Primary Test Timed Up and Go Test Timed Up and Go This teste evaluate the mobility functional in three meters of self-selected speed (TUGSS) or at forced speed (TUGFS). Change from baseline at 12 weeks.
Secondary Locomotor Rehabilitation Index The Locomotor Rehabilitation Index (LRI) is a method of determining how close is the self-selected walking speed compared to the Optimum Speed. The results is given in %, and when LRI value is closer to 100 %, it indicates that the participants are closer to their theoretical optimal walking speed. Change from baseline at 12 weeks.
Secondary Self-selected walking speed SSWS This outcome will be measure in test of walking treadmill. Change from baseline at 12 weeks.
Secondary Optimal Walking Speed (OPT) This outcome will be measure through of the registered image movement analysis using the three-dimensional motion analysis system (VICON) of the walking test on treadmill. Change from baseline at 12 weeks.

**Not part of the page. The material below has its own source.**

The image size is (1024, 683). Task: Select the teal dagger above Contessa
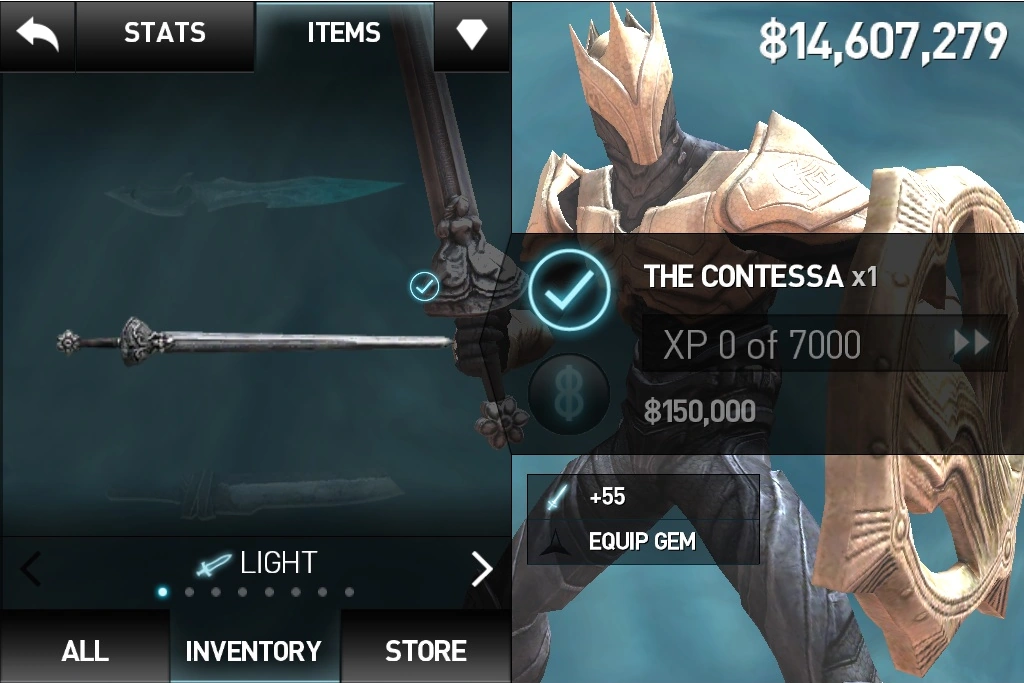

Secondary Quality of life (QoL): PDQ-39 The quality of life will be measured by the Parkinson's Disease Questionnaire, with 39 questions (PDQ-39). PDQ-39 is a PD specific health status questionnaire comprising 39 items. Respondents are requested to affirm one of five ordered response categories according to how often, due to their PD, they have experienced the problem defined by each item. The total scores are ranging between 0 and 100 points, that a lower score represents a greater perception of quality of life. Change from baseline at 12 weeks.
Secondary Cognitive function - Montreal Cognitive Assessment Montreal Cognitive Assessment (MoCA) is a brief screening tool for mild cognitive impairment. This evaluation accesses different cognitive domains and investigates the individual's abilities in the following areas: attention and concentration, executive functions, memory, language, visuoconstructive skills, conceptualization, calculation and orientation. The total score of the MoCA is 30 points, with a score of 26, or more, considered normal and less than 26 is considered cognitive impairment. Change from baseline at 12 weeks.

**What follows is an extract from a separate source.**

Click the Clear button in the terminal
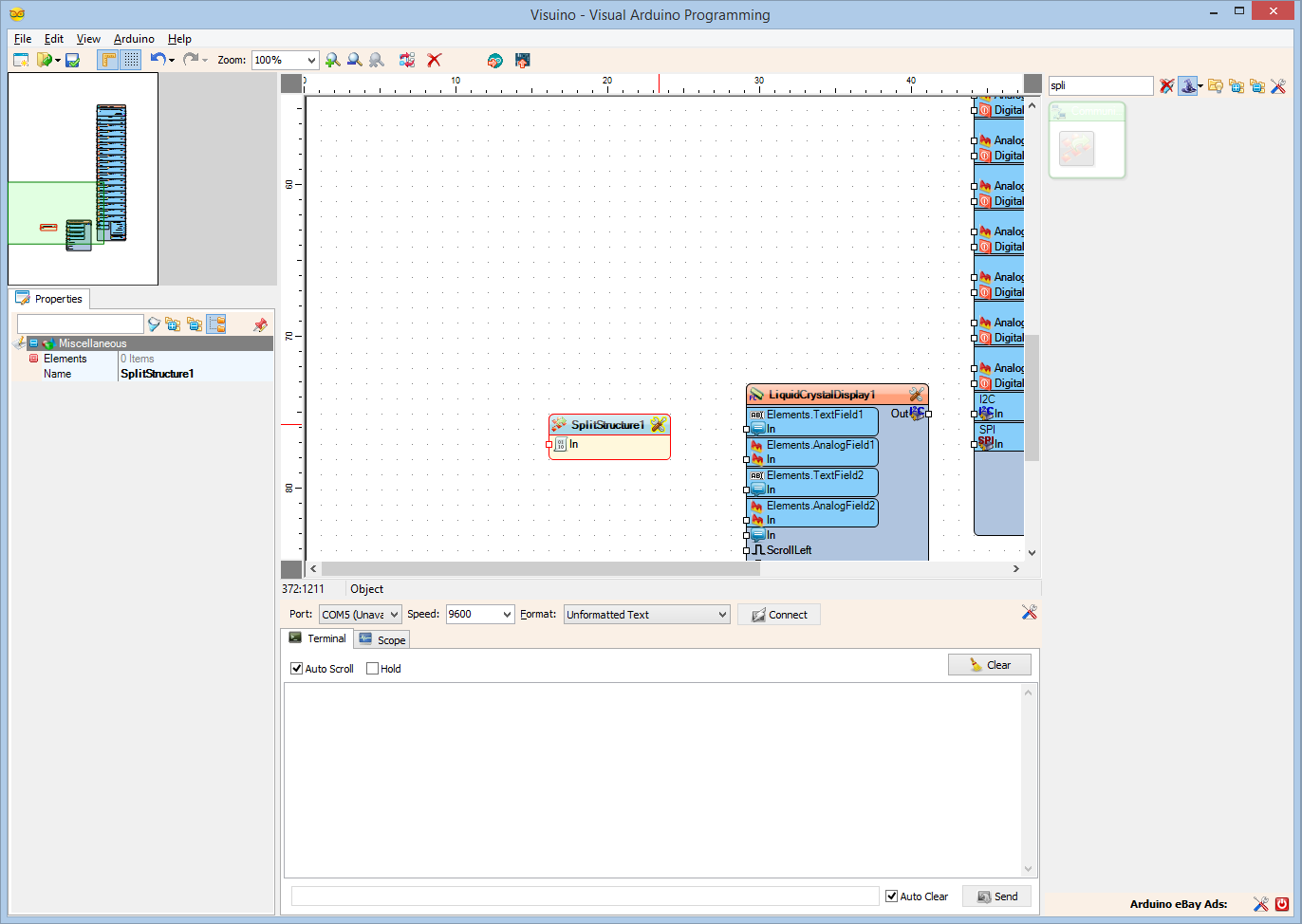1302x924 pixels. click(990, 664)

Secondary Cognitive function - Mini Mental State Examination Mini-Mental State Examination (MMSE) is a screening tool, used to identify dementia, which provides information on different cognitive parameters, containing questions grouped into seven categories that assess specific cognitive functions: temporal orientation, spatial orientation, three word registration, attention and calculation, recall of three words, language and visual constructive ability. The MMSE score can range from zero to 30 points, in which a lower score indicates a higher degree of cognitive impairment. Change from baseline at 12 weeks.
Secondary Depressive symptoms This outcome will be measure for the Geriatric Depression Scale - 15 item. The scale consists of 15 dichotomous questions in which participants are asked to answer yes or no in reference to how they felt over the past week (for instance, "Do the pacient feel that their life is empty?," Do the patient feel that their situation is hopeless?). Scores range from 0 to 15 with higher scores indicating more depressive symptoms. Change from baseline at 12 weeks.